* Task directions *
Excluding pictures, give the entries again exactly as they appear.

* Records to process *
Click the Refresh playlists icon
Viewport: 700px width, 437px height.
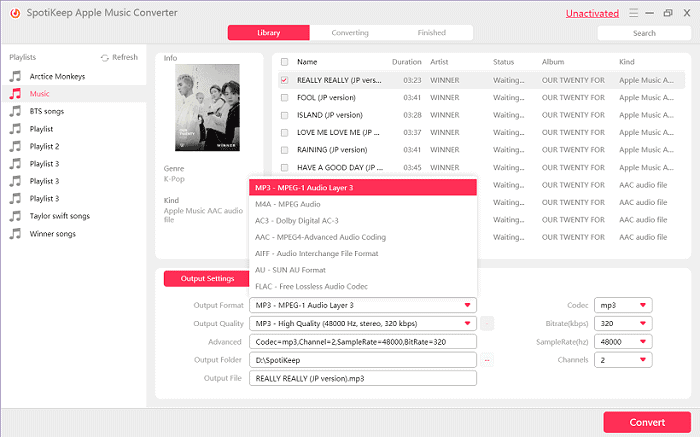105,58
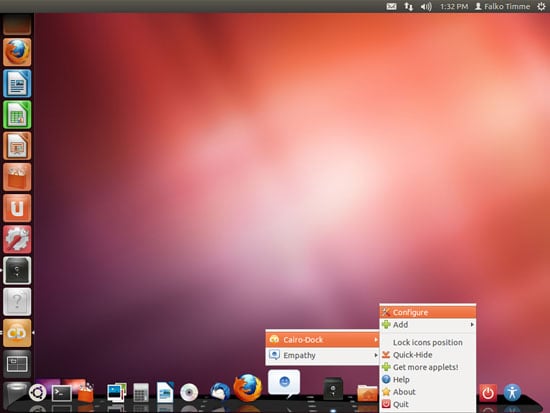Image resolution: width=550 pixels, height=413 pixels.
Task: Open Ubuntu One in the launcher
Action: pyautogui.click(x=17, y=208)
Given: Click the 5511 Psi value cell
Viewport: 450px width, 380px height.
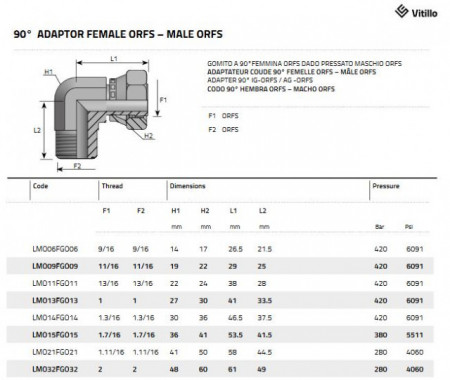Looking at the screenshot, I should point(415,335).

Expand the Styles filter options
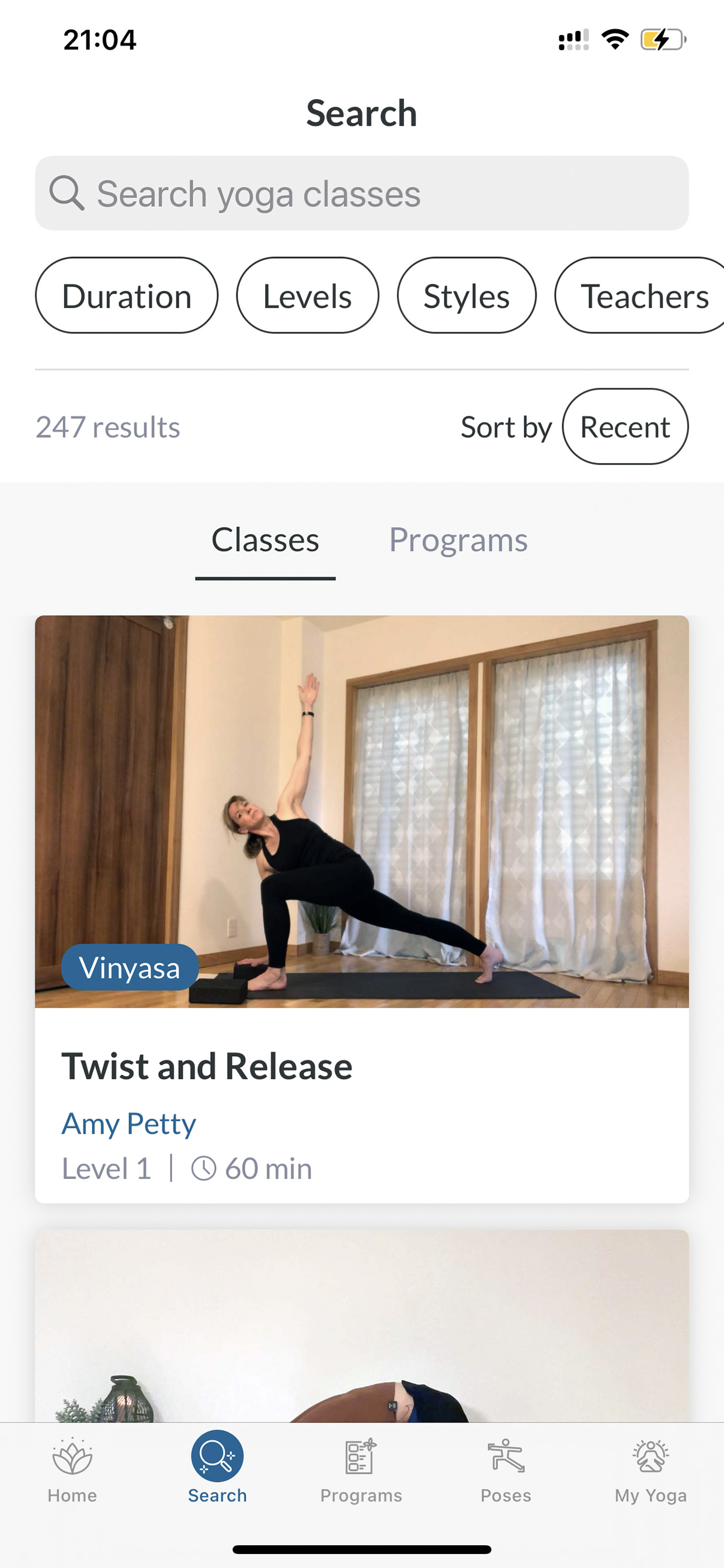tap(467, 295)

* Your response *
Click the Refresh playlists icon
Viewport: 700px width, 437px height.
105,58
Image resolution: width=550 pixels, height=413 pixels.
Task: Open Ubuntu One in the launcher
Action: pyautogui.click(x=17, y=208)
Given: Click the 5511 Psi value cell
Viewport: 450px width, 380px height.
Looking at the screenshot, I should point(415,335).

Expand the Styles filter options
tap(467, 295)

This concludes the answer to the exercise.